## EXERCISE
Reproduce the listing below with every "Instruction" swapped for "Command" and nothing else altered. Leave the pictures out.

## INFORMATION GIVEN
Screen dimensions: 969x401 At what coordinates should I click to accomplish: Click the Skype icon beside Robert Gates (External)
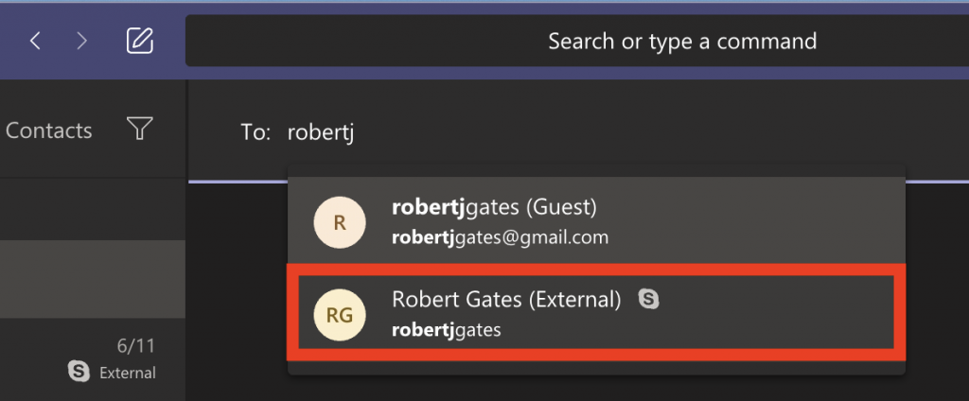(648, 299)
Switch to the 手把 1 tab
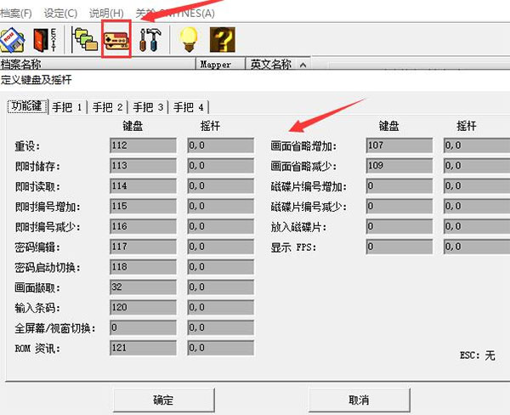Image resolution: width=510 pixels, height=415 pixels. click(67, 107)
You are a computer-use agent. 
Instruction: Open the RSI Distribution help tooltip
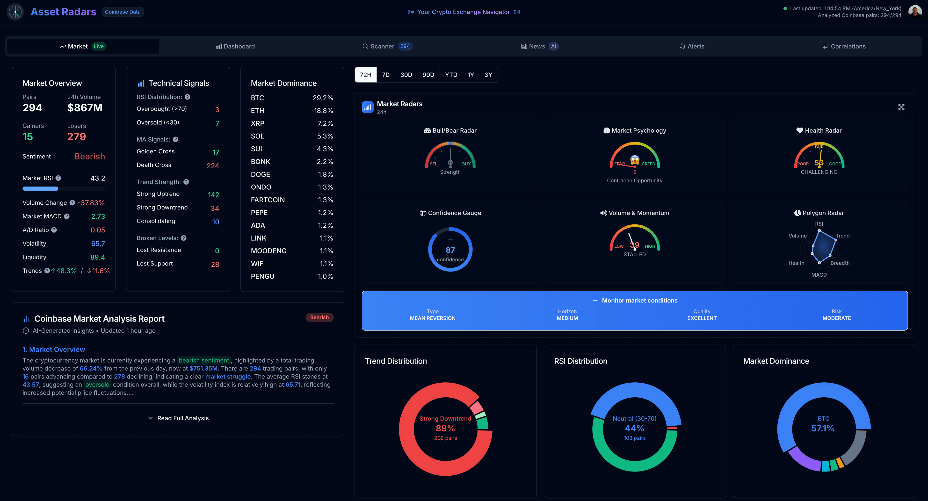[187, 97]
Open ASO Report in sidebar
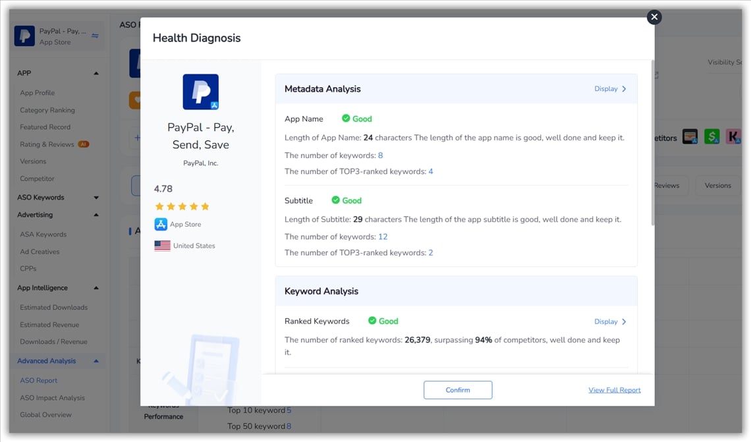The height and width of the screenshot is (442, 751). 38,381
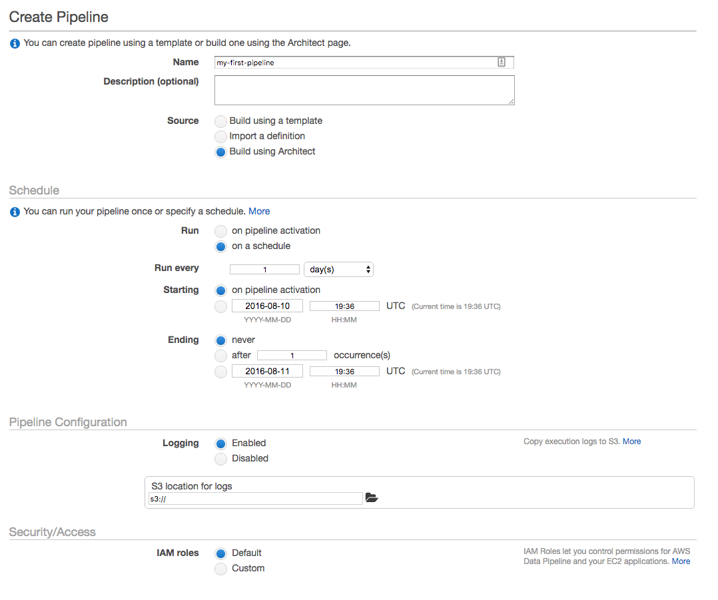Click More next to execution logs note
The width and height of the screenshot is (718, 600).
631,441
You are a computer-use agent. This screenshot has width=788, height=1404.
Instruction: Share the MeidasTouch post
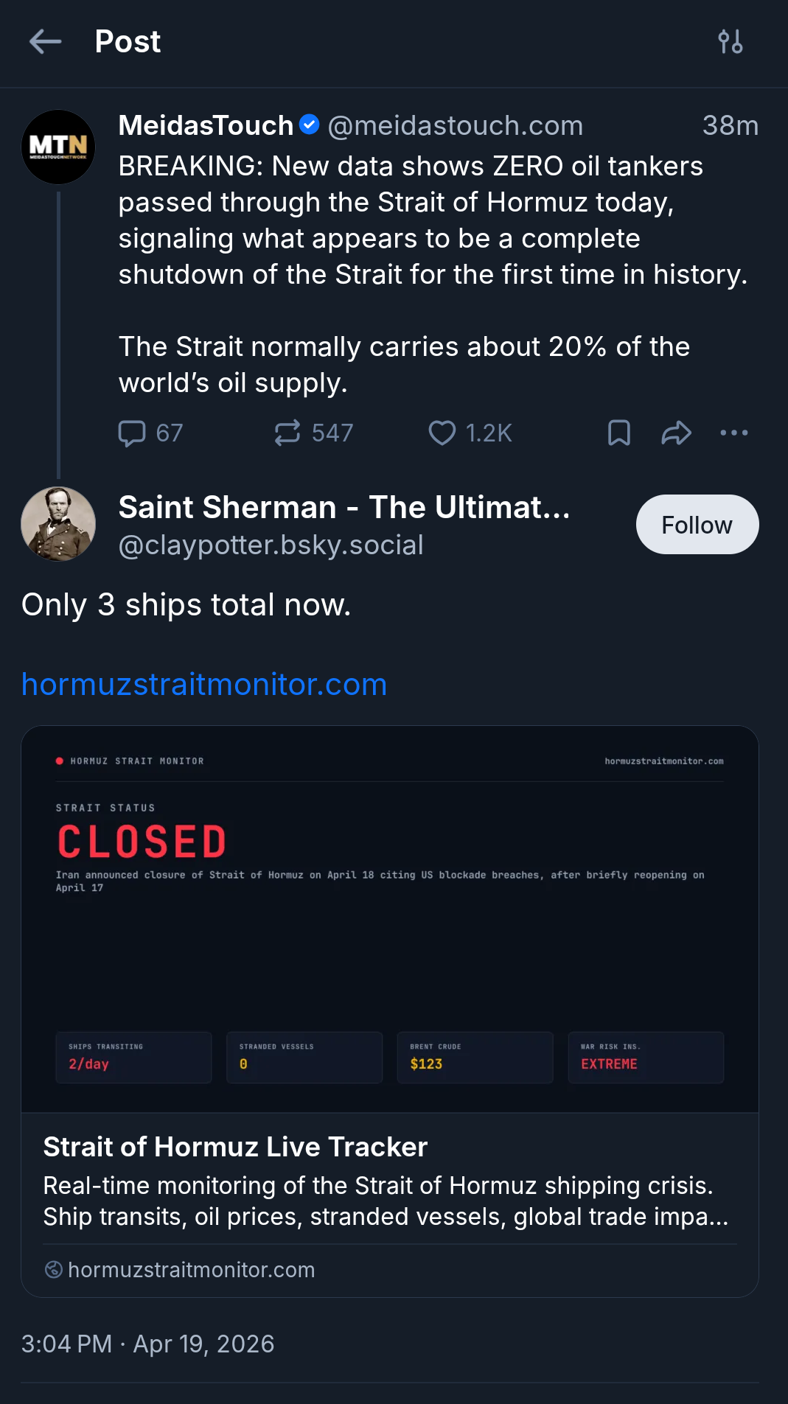pyautogui.click(x=676, y=433)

## EXERCISE OUTPUT
Screen dimensions: 969x401 At what coordinates should I click to accomplish: Click the Skype icon beside Robert Gates (External)
(648, 299)
Switch to the 手把 1 tab
Image resolution: width=510 pixels, height=415 pixels. click(67, 107)
You are a computer-use agent. 
Command: Open the RSI Distribution help tooltip
[187, 97]
Open ASO Report in sidebar
The height and width of the screenshot is (442, 751). 38,381
Click More next to execution logs note
The width and height of the screenshot is (718, 600).
631,441
You are a computer-use agent. This screenshot has width=788, height=1404.
Command: Share the MeidasTouch post
pyautogui.click(x=676, y=433)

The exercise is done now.